◆ Exercise objective: Report every line of the data that includes "logo".

◆ Data extract:
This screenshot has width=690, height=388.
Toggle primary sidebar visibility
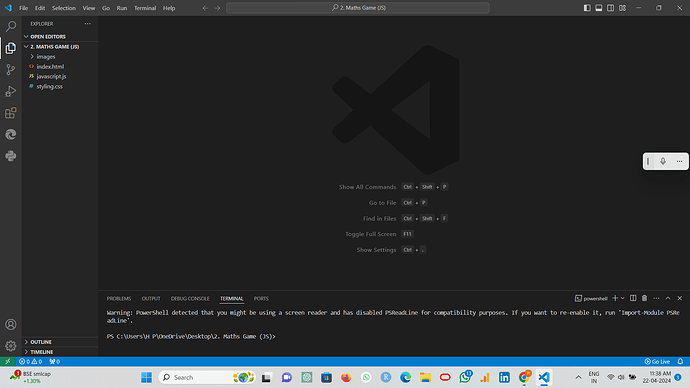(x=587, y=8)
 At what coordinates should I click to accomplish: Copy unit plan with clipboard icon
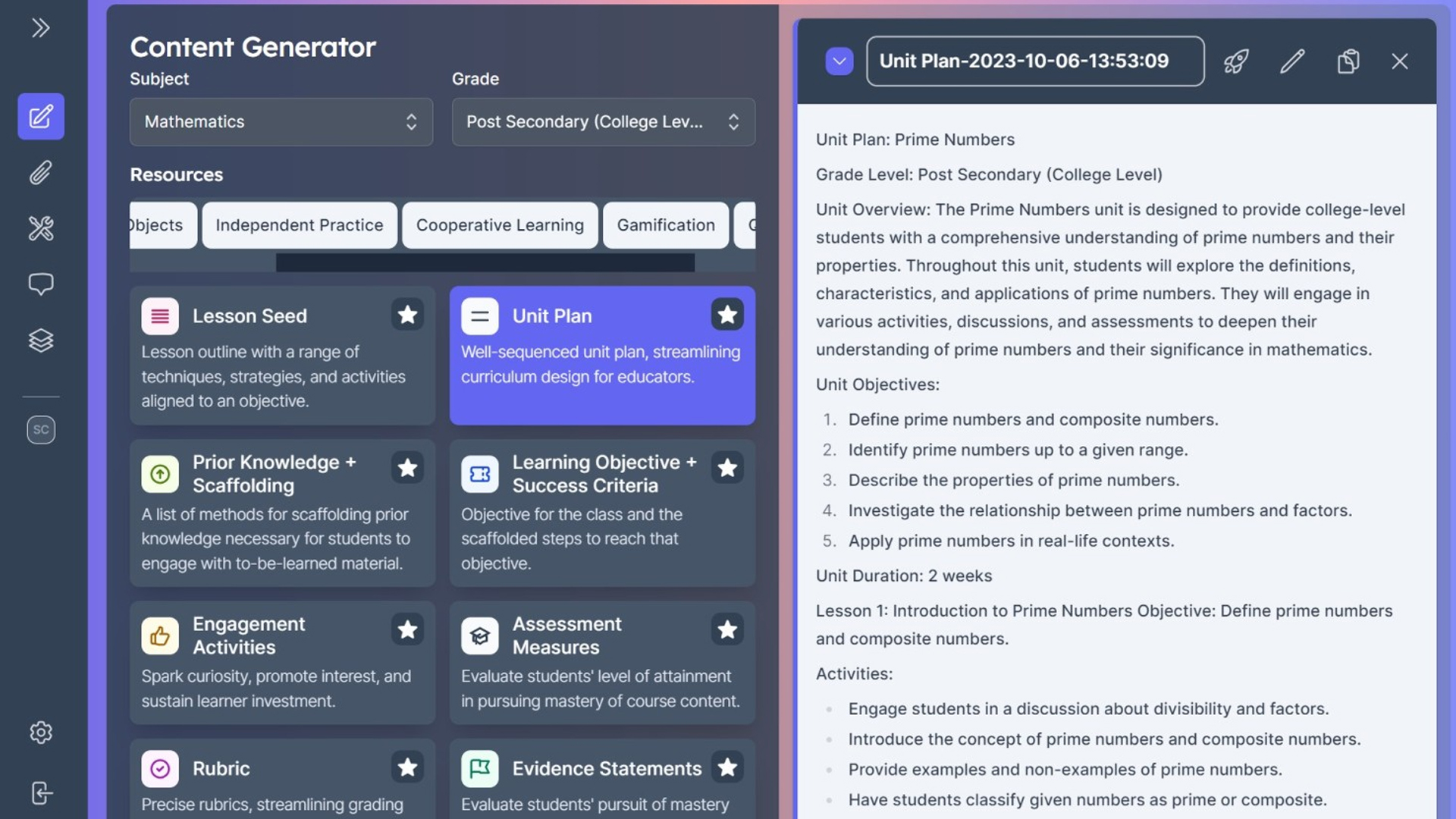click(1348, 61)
...
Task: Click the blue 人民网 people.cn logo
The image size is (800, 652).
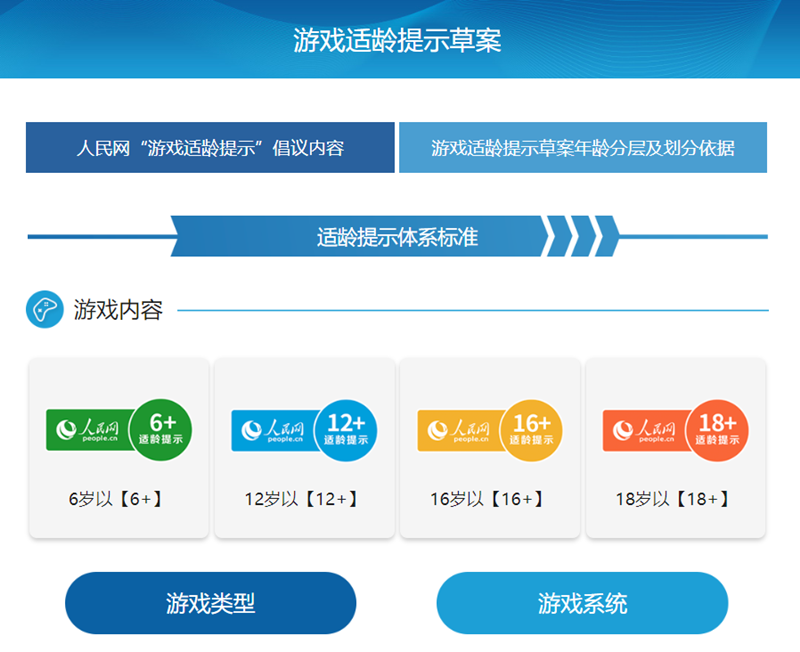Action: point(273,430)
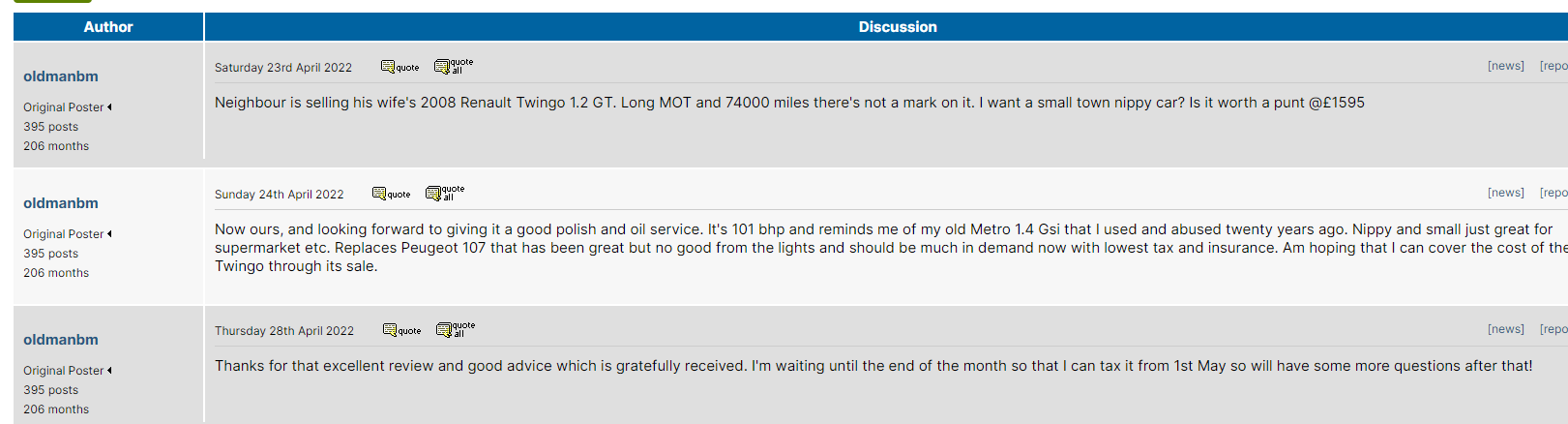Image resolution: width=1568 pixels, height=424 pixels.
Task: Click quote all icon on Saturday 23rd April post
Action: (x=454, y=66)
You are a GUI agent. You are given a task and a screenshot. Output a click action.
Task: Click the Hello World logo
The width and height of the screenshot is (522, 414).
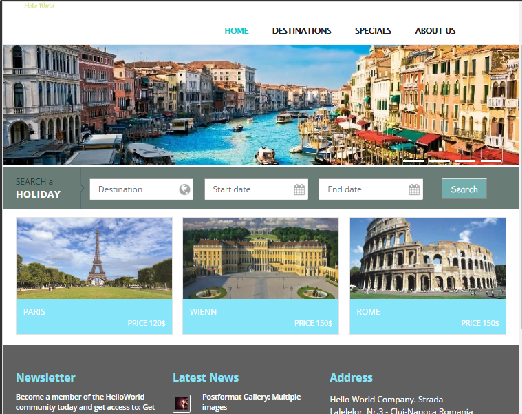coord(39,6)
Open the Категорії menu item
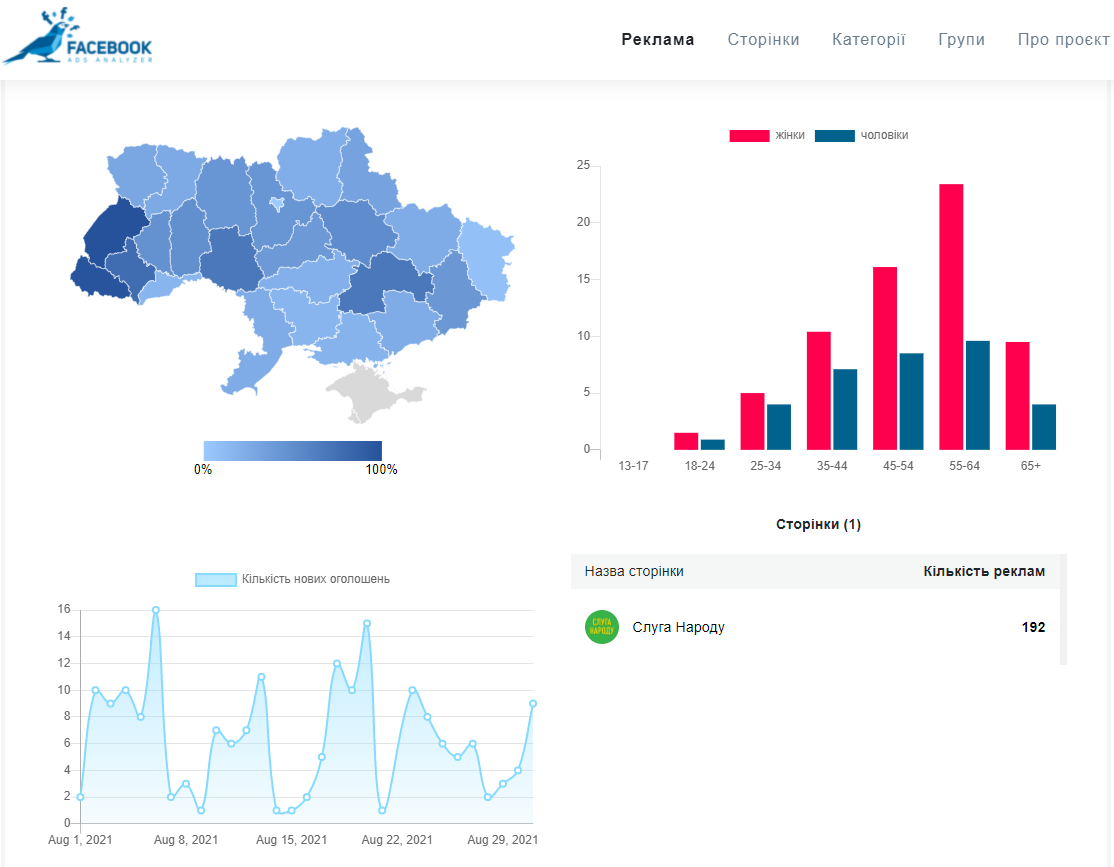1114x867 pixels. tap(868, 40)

◆ Written solution:
Task: Click the blue 人民网 people.cn logo
Task: Click the Hello World logo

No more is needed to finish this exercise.